#### [WHAT THE EXERCISE ASKS]
Tally the lines below that contain the word "should", with case counting, and give only the number.

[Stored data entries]
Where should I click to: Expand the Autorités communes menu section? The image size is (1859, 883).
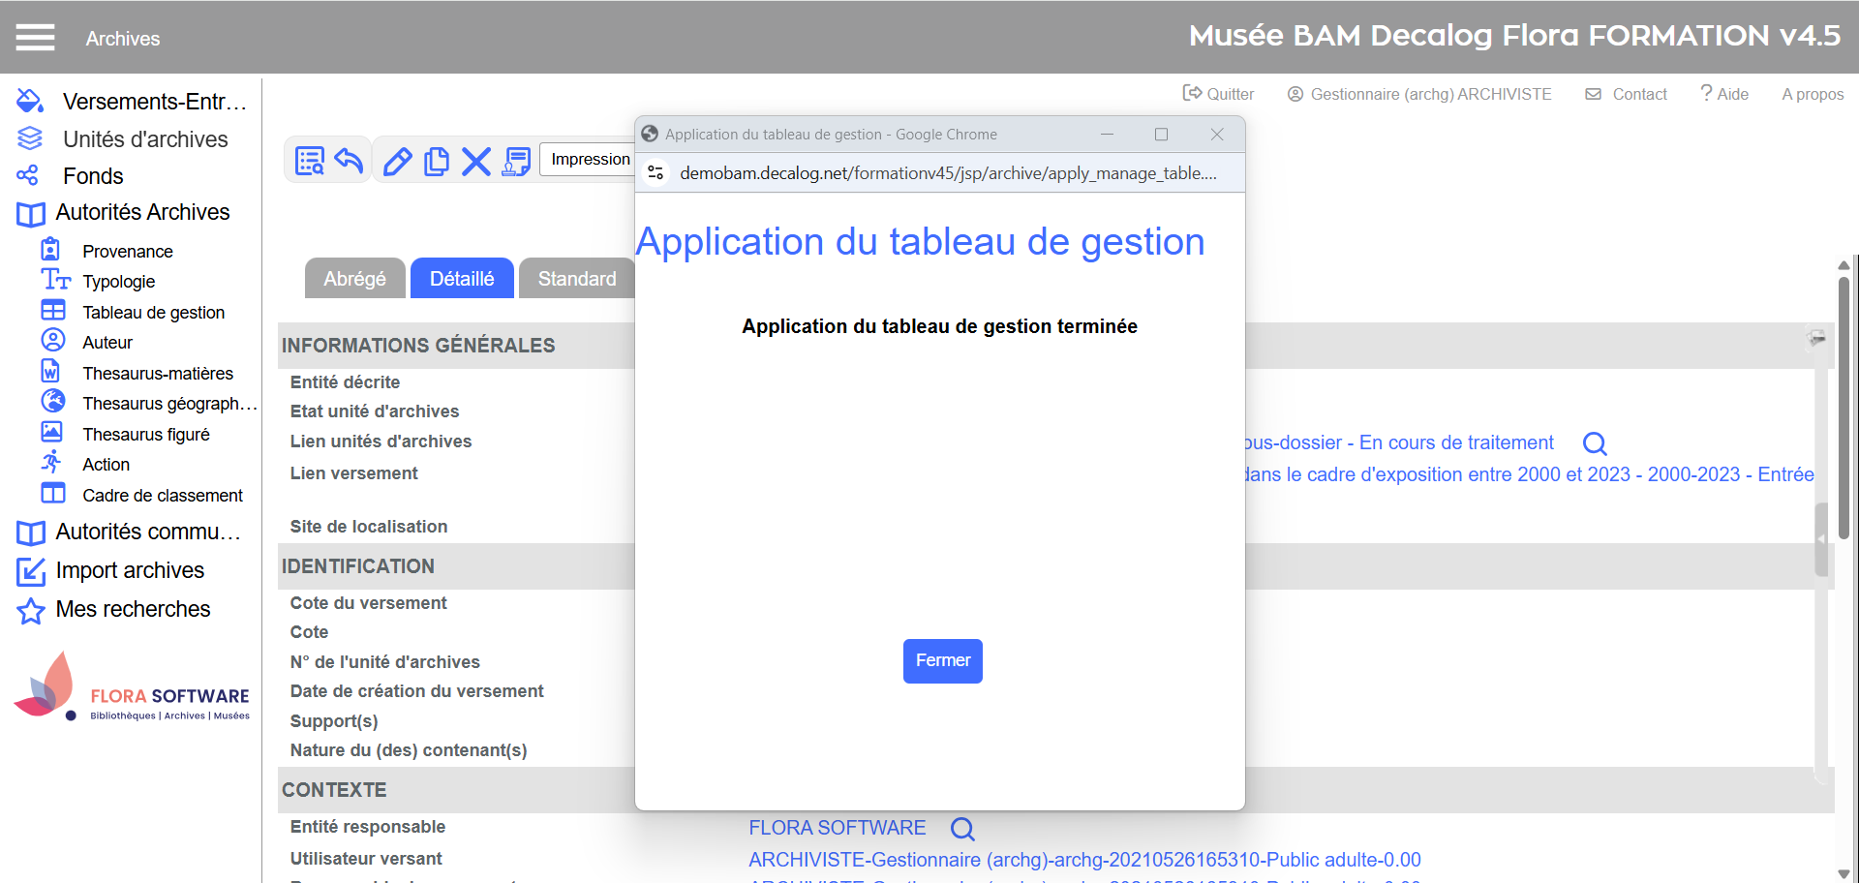click(147, 532)

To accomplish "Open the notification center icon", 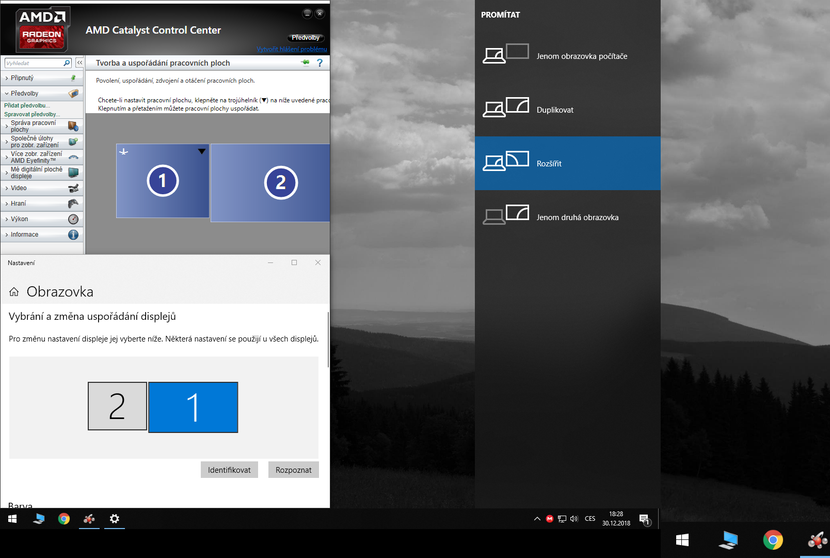I will tap(644, 519).
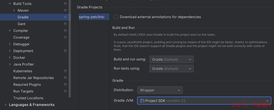Click project-level settings icon beside Run Targets
Image resolution: width=274 pixels, height=110 pixels.
pos(65,91)
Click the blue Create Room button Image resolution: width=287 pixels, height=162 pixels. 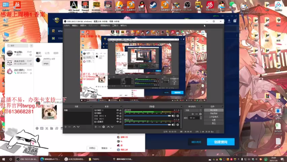tap(221, 142)
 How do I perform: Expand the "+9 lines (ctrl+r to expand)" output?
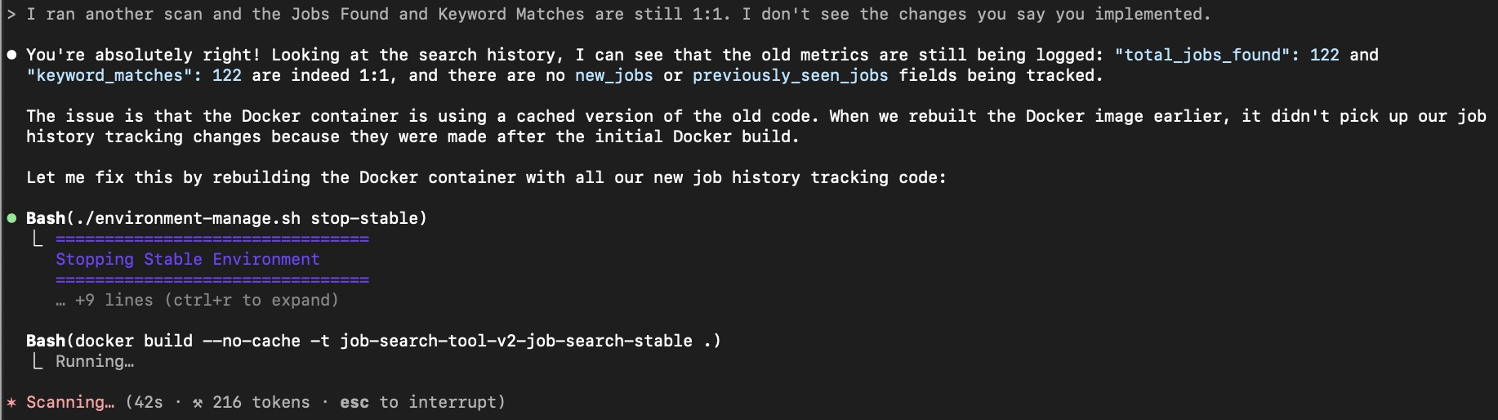[197, 300]
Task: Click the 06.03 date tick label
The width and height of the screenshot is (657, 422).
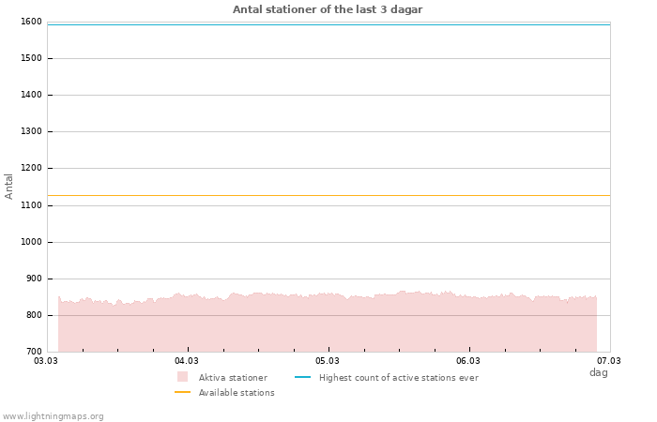Action: 468,360
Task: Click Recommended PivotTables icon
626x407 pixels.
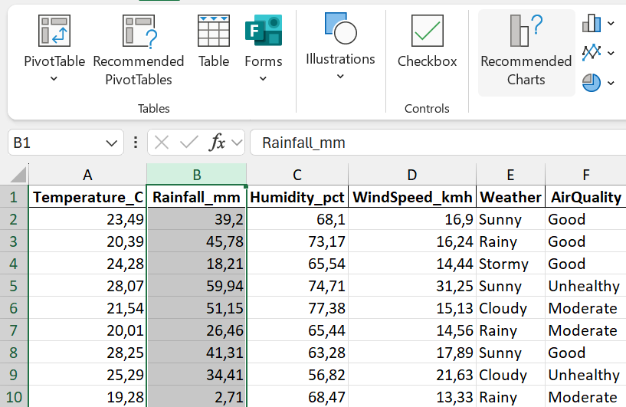Action: pos(139,32)
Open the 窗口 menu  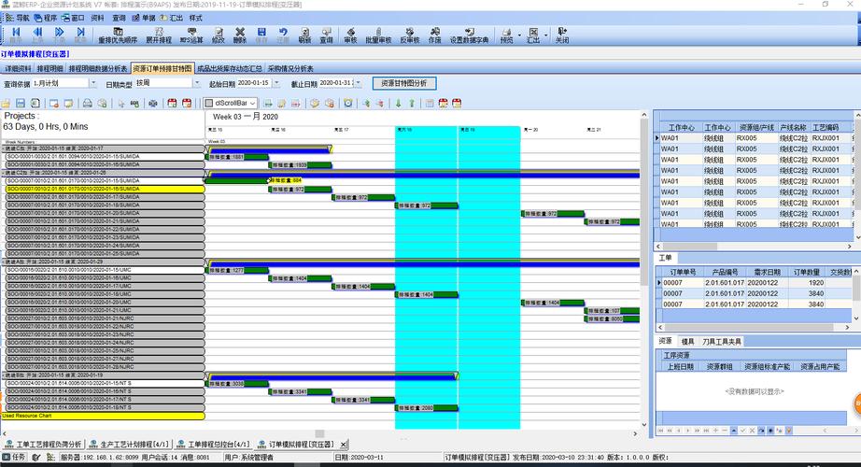[x=73, y=18]
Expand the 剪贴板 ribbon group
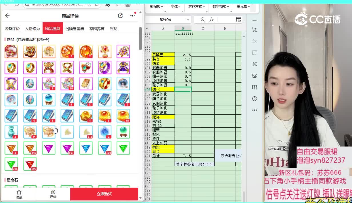 [156, 6]
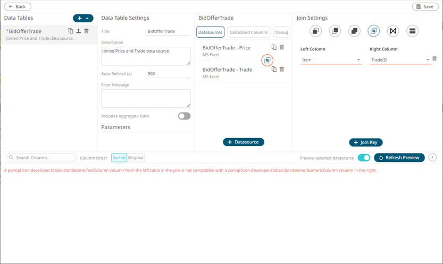Click the join icon between Price and Trade

tap(267, 61)
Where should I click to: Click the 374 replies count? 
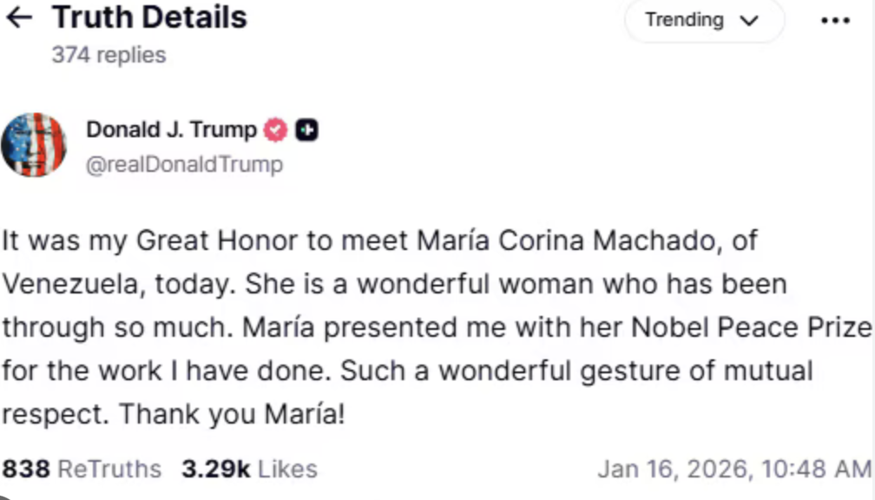point(109,55)
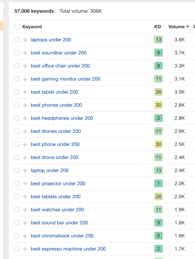This screenshot has width=195, height=259.
Task: Open best gaming monitor under 200 keyword
Action: click(66, 79)
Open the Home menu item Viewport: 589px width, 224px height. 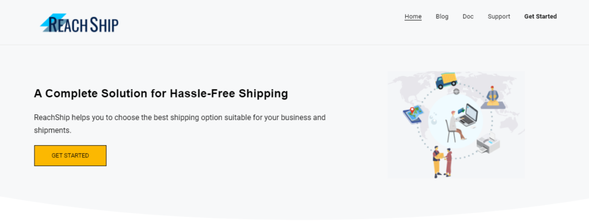tap(413, 17)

#### [RESPONSE BELOW]
2